The removal of illegal building works is normally subject to a process involving structural engineers and architects before a decision is made by the Buildings Department on the best way to deal with it.
The discovery of the 2,250 sq ft basement at Tang's home last February sank his campaign. Four months later, when Leung had won the election, it was discovered the new chief executive had built a wall to "remove" a 320 sq ft illegal basement at his own home months earlier.
Ten months after losing out to Leung for the city's top job, Tang broke his silence on Thursday about the scandal, saying it was laughable for Leung to attack him for having an illegal basement at his home when he also had unauthorised installations.
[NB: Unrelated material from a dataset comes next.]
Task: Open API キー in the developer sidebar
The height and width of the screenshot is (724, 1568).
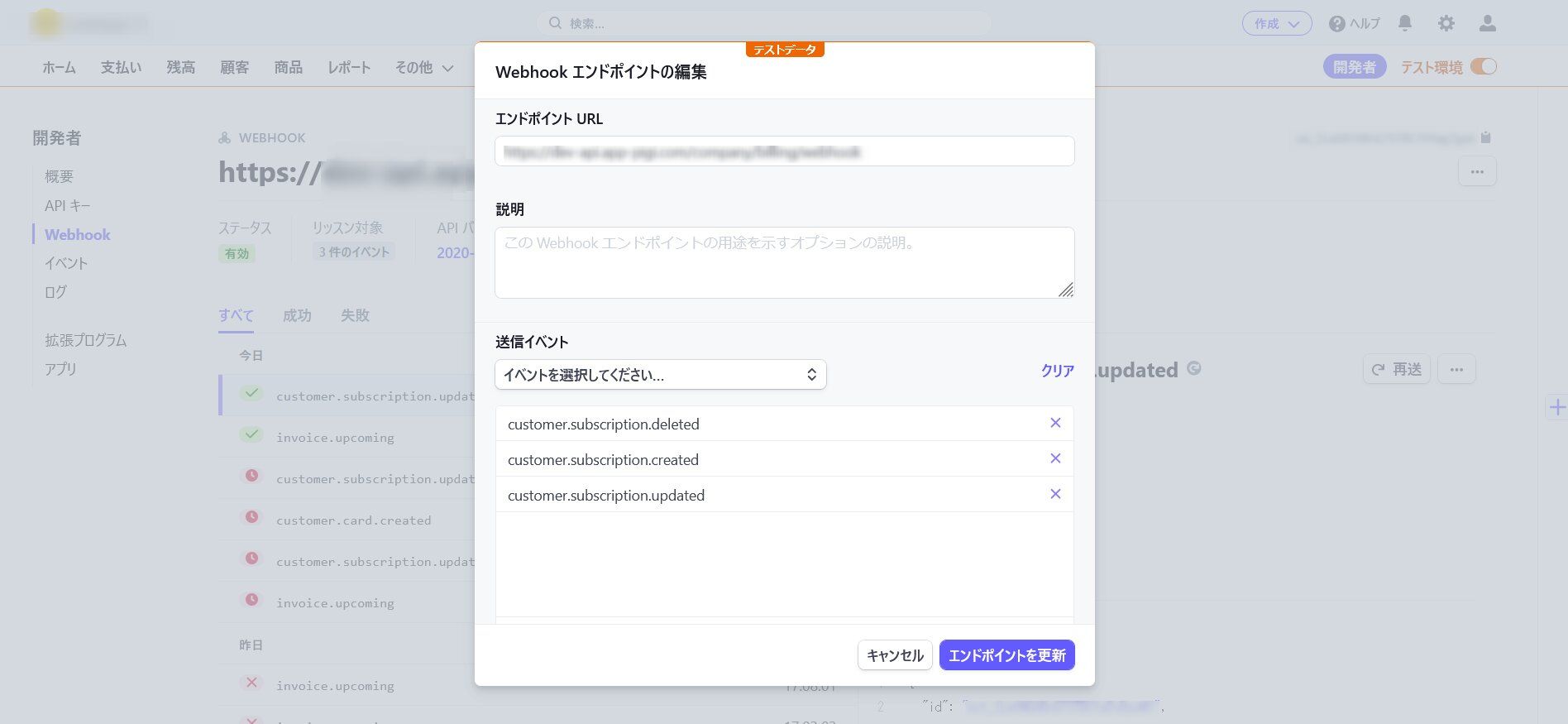Action: pyautogui.click(x=68, y=205)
Tang confirmed in a statement yesterday that he had submitted a proposal to simply brick off the basement to the Buildings Department, which is conducting a criminal investigation into illegal structures at his Kowloon Tong home. However, one of his close allies, lawmaker Lam Tai-fai criticised him for opening a can of worms for the government and the chief executive.
He added the proposal was not correct procedure. "I cannot agree with it," Lam said. "Many people and professionals would not find it acceptable either."
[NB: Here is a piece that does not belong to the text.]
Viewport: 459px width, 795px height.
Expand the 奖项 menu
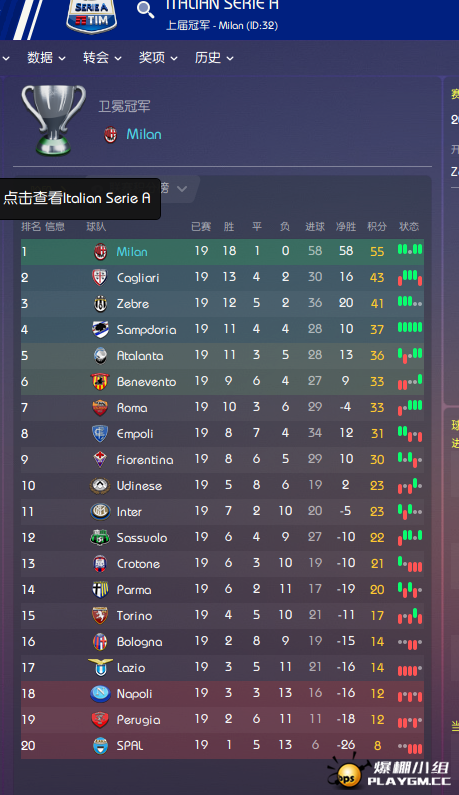158,58
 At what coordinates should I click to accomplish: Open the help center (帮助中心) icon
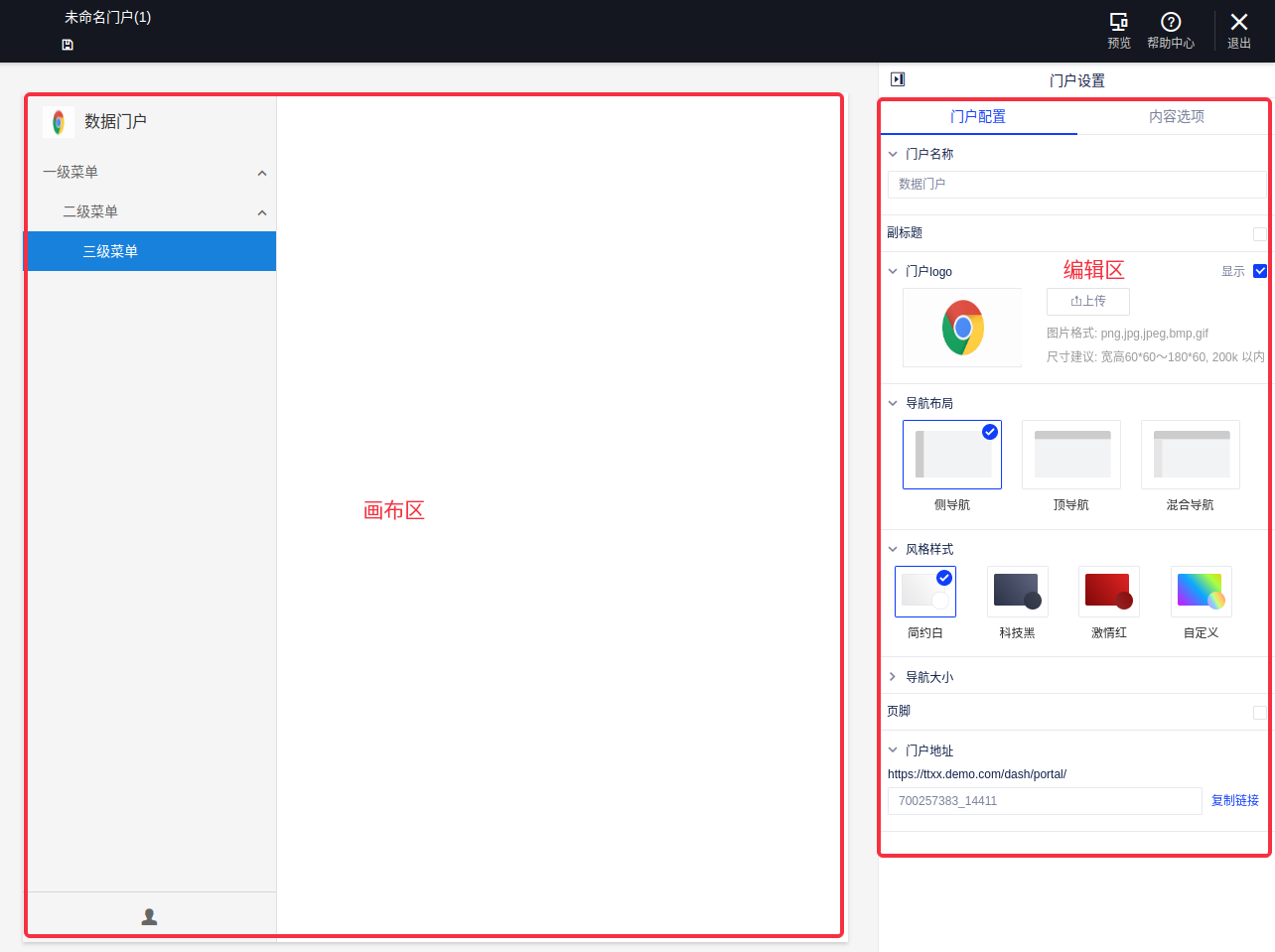1171,23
Liberal Party lawmaker James Tien Pei-chun, who nominated Tang in the chief executive poll, believed the Buildings Department would not be able to approve the proposal. He dismissed speculation Tang had been anxious to end the criminal inquiry in order to boost his chances of being appointed to the standing committee of the Chinese People's Political Consultative Conference. "I don't think Tang is very keen on the job," Tien said.
In Tang's statement, he reiterated that he had no plans to re-enter politics. He also complained he had "only learned that the Buildings Department has completed their [on-site] investigation" in a public statement issued on Thursday. Tang said he "wished it would notify the concerned parties first before issuing public statements". Tang added: "It is [the department's] duty as well as common courtesy."
The department's spokeswoman declined to comment yesterday on how long the criminal inquiry would last.